Sunday, April 02, 2006

Spring Surrounds My Yard

Azaleas of all shades of pink have burst into bloom. Although the bush has an early season flower,it heralds that warm weather is here to stay. The azaleas in our yard were planted over 30 years ago and get an occasional trim after blooming. But despite the neglect we give them, they return to please us year after year.

Photinas were planted across our back yard, its leaves turning red on their tips, hence the name "Red Tip Photina." Slow to grow in heighth and breadth, a few years passed before they were providing shade on our yard. Being unfamiliar novice gardners, we were surprised to find one spring tiny bunches of flowerlets with a sweet fragrance. They deserve their own photo.

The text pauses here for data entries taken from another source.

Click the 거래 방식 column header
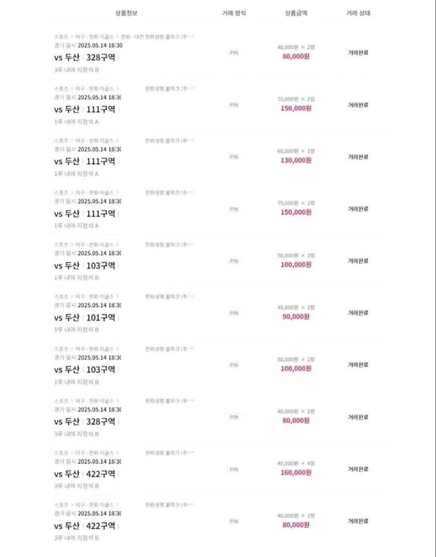The image size is (436, 557). 235,13
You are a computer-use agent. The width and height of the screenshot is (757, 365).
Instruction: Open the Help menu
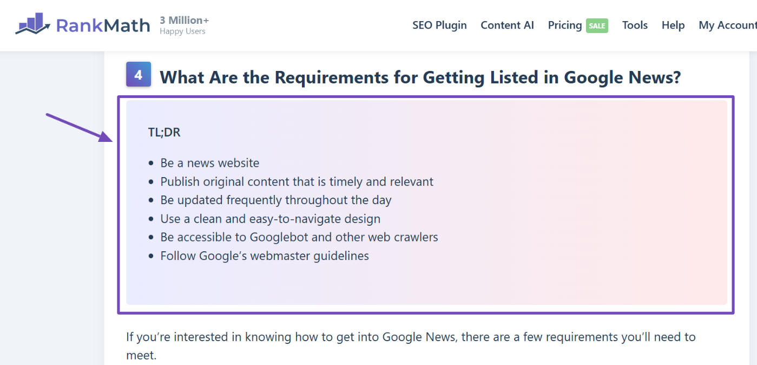click(x=673, y=25)
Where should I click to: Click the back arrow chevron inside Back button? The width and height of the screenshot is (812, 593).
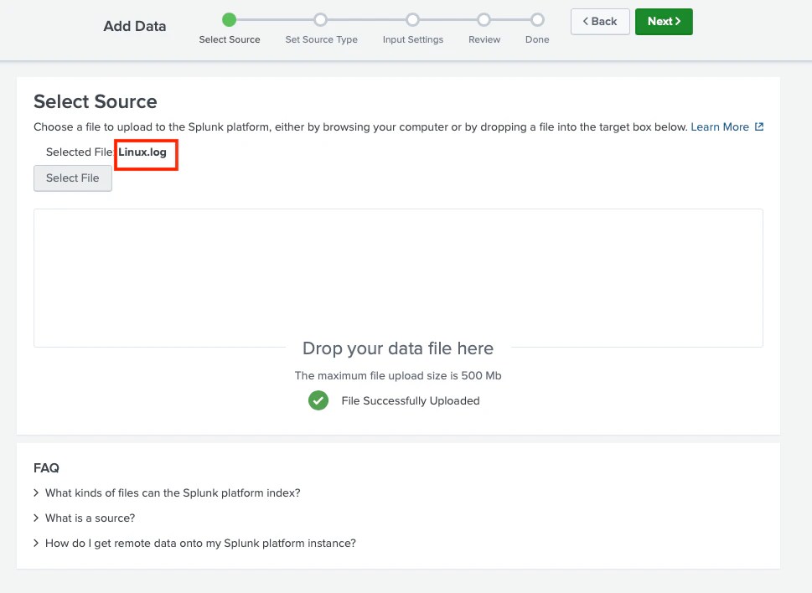click(586, 21)
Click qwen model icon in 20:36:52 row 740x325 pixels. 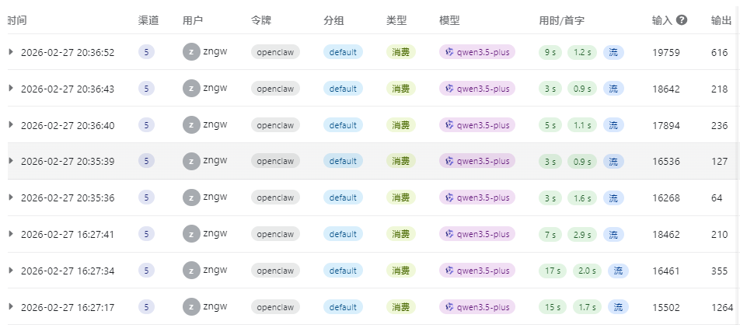click(x=449, y=52)
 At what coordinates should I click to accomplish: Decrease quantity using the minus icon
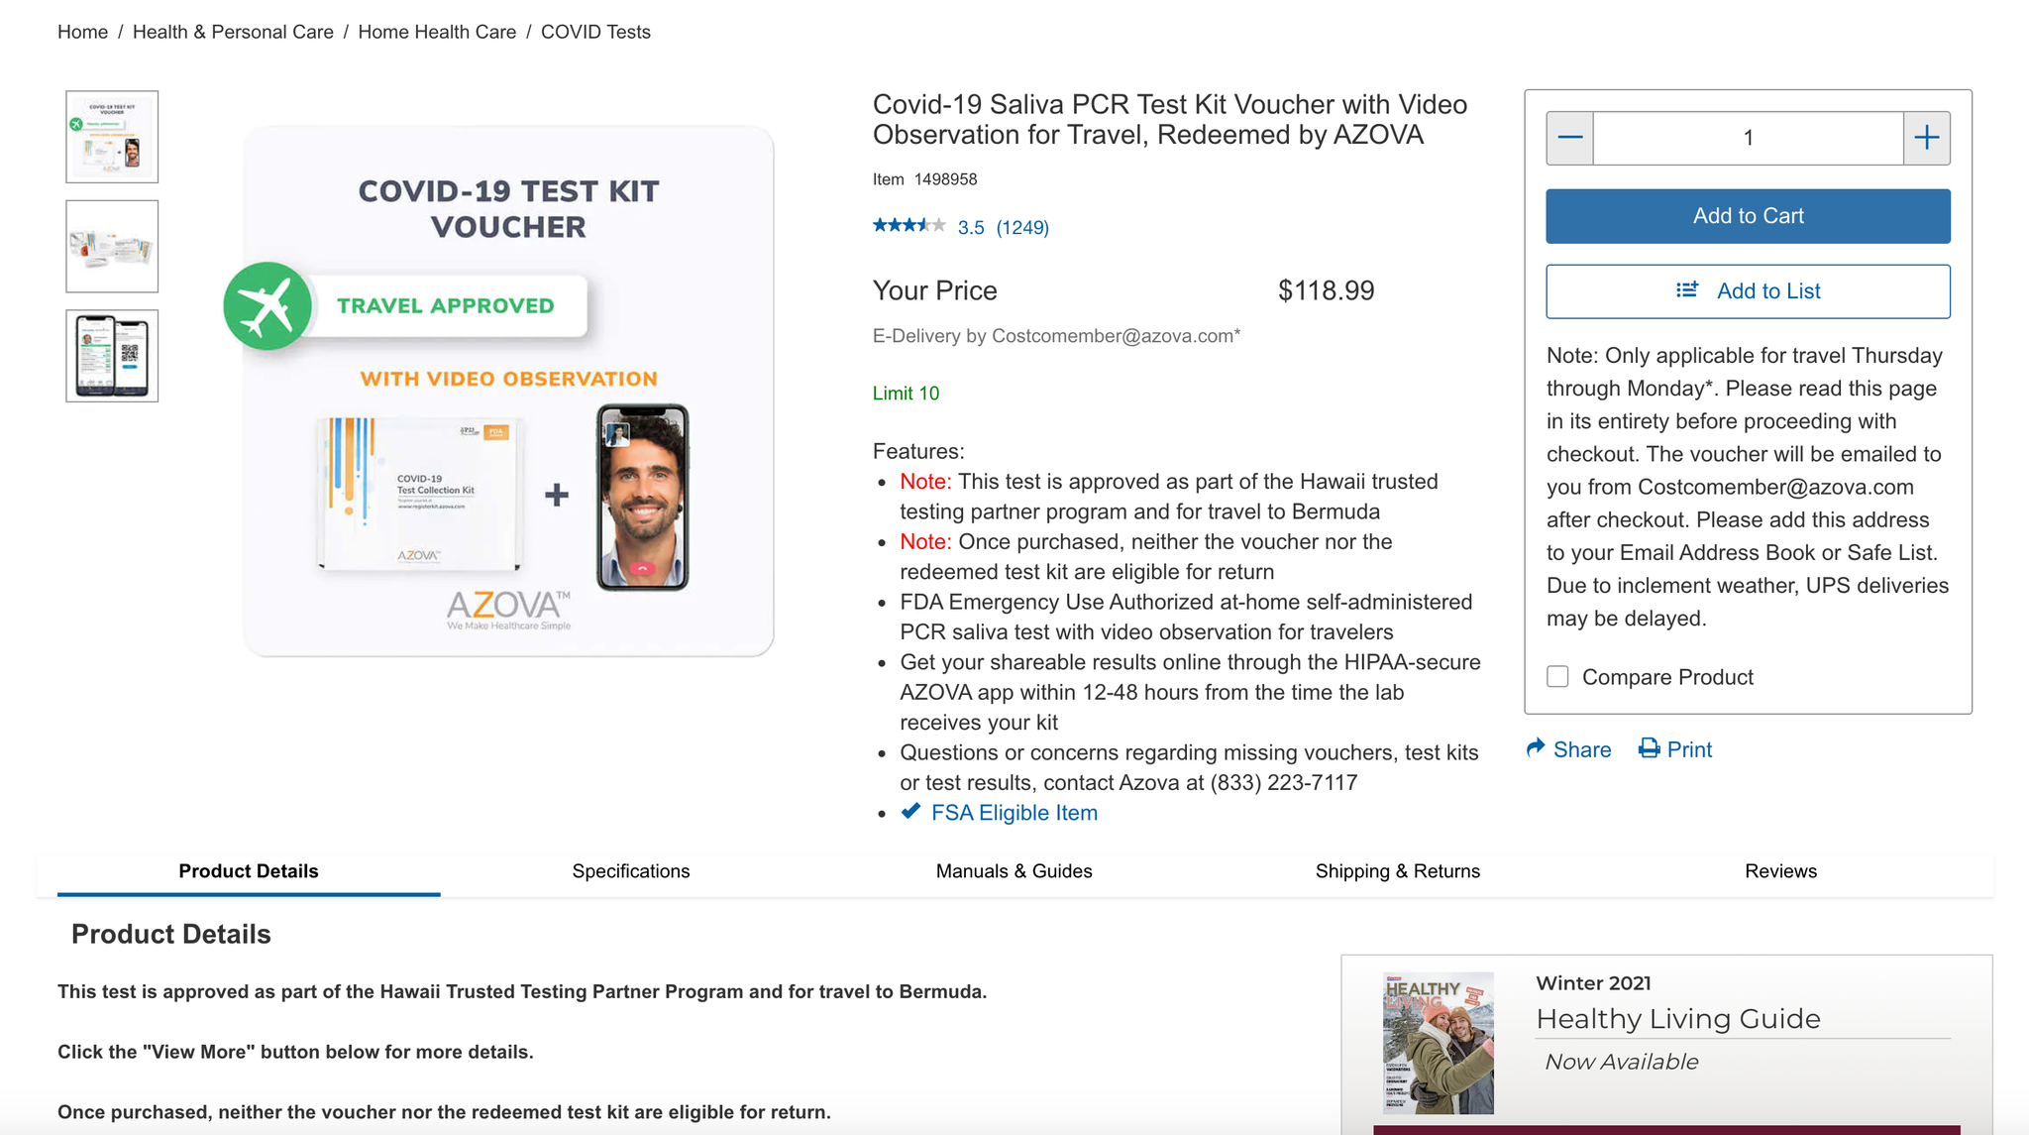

My dad raised a beautiful Grandfather's Greybeard from seeds. When he presented us with an envelope of six seeds, he expected us to plant them in our yard. We kept them for several years indecisive about waiting for their slow growth. Finally, we decided to buy three small trees to plant. The seeds had dried out and were discarded. Each spring the trees surprise us with light green leaves and tiny fingers of white flowers pushing out from underneath to droop gracefully.

As I drive away from my home and tour the small, bustling city of Madison, I am pleased with the care in which neighbors, citizens, and city officials have worked to make yards and corners of every street and roadway a surprise of myriad colorful blooms. The downtown area has Bradford Pear trees lining it, and spring is a special sight when passing through.

The East has its beautiful fall foliage, the West, its majestic mountains, and the South, its spring parade of flowering beauty. Everyone should see the natural beauty of our country before a burgeoning population destroys it.